**Material provided**.

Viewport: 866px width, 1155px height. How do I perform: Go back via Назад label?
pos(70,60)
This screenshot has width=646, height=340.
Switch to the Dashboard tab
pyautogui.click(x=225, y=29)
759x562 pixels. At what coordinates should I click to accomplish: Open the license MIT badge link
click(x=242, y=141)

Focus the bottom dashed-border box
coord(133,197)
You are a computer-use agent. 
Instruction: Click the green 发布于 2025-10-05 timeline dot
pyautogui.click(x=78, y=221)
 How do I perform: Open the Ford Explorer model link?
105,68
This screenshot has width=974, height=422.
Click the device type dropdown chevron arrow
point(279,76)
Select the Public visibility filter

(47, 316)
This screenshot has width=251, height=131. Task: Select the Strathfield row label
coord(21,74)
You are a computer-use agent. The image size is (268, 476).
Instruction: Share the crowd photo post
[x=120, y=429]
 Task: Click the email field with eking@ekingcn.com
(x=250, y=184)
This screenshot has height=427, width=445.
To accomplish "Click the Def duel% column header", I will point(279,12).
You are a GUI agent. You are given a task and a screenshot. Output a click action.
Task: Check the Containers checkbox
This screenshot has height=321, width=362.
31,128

**Your instructions**.
Search the material above for the word "agent", and return each line that holds it.

**Task answer**.
You are a computer-use agent. 
You are a computer-use agent. The image size is (268, 476).
You are a GUI agent. You are given a task and a screenshot. Output a click action.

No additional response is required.